____ GIVEN DATA
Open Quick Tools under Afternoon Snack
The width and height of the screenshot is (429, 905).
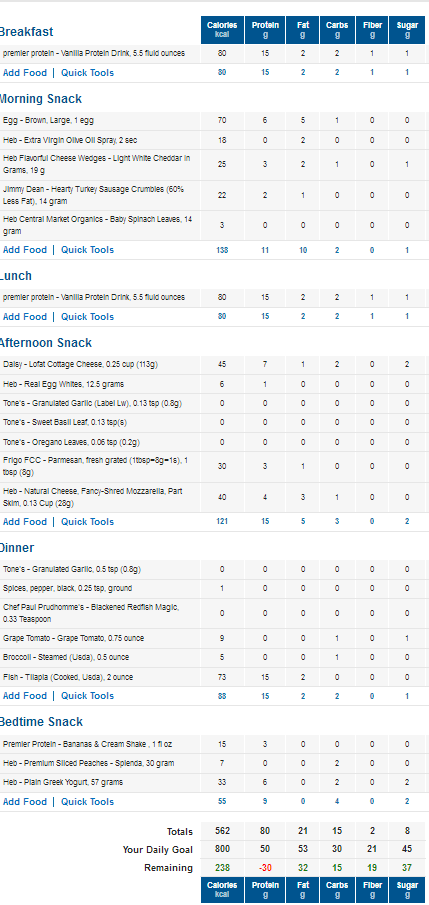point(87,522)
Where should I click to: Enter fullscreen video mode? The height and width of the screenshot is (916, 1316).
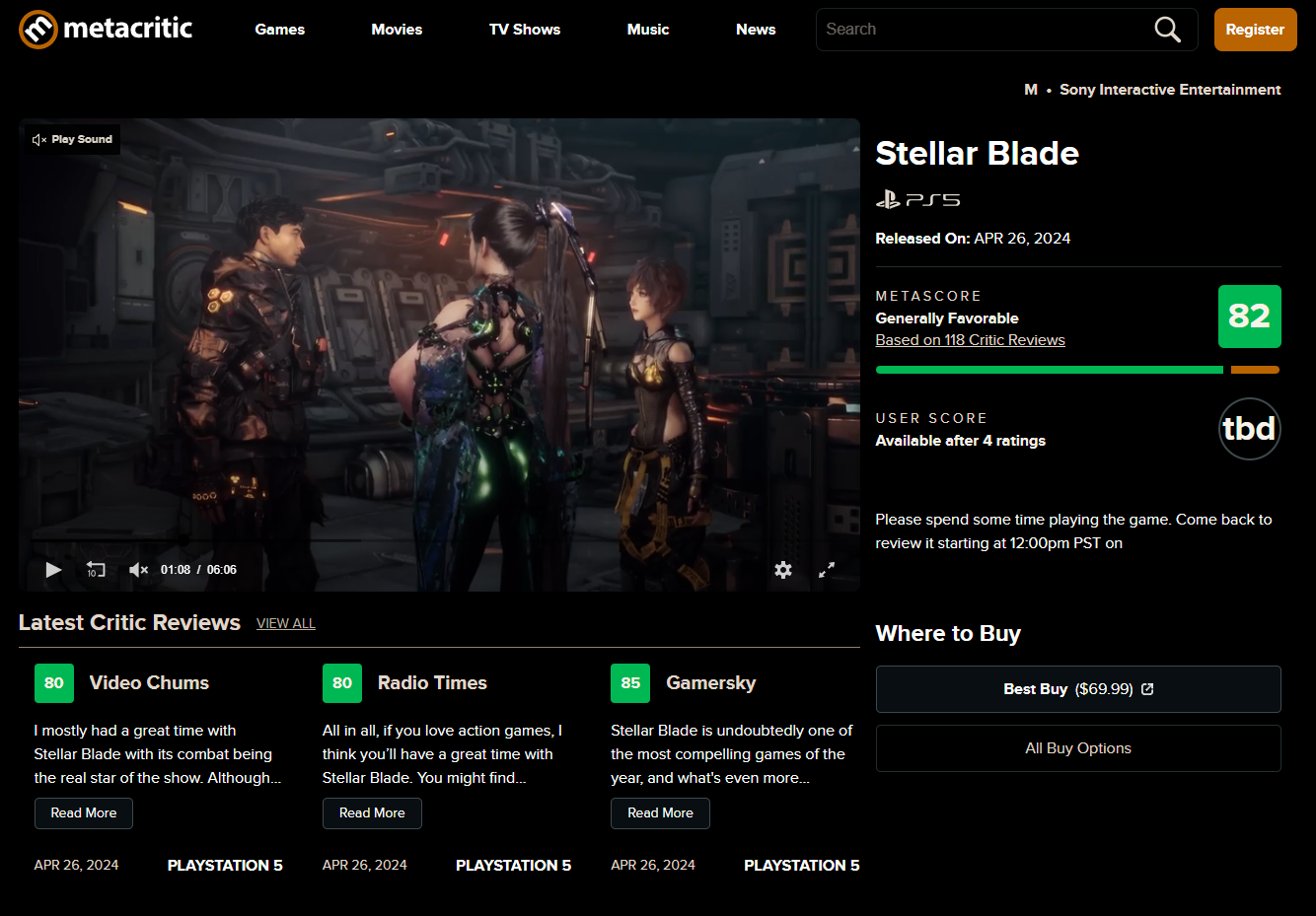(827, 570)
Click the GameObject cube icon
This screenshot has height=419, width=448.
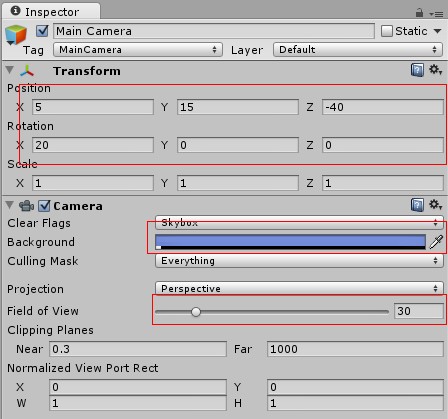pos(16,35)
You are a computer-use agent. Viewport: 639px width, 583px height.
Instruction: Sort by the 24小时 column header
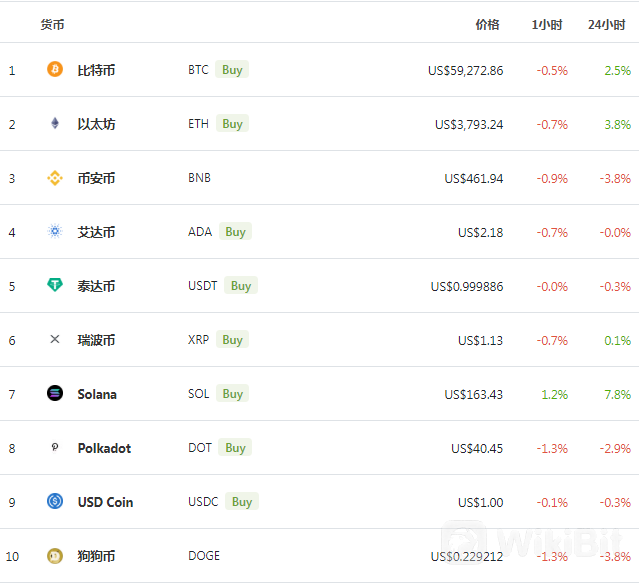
________
**PROBLEM REQUIREMENTS:**
Could you copy exactly, and with no pictures, the lines above from the one containing "The width and" through the last line, both included?

**ANSWER AREA:**
The width and height of the screenshot is (429, 905).
point(87,522)
Where should I click to: Enter fullscreen video mode? The height and width of the screenshot is (916, 1316).
(827, 570)
Click the GameObject cube icon
This screenshot has height=419, width=448.
pos(16,35)
You are a computer-use agent. Viewport: 639px width, 583px height.
Instruction: Sort by the 24小时 column header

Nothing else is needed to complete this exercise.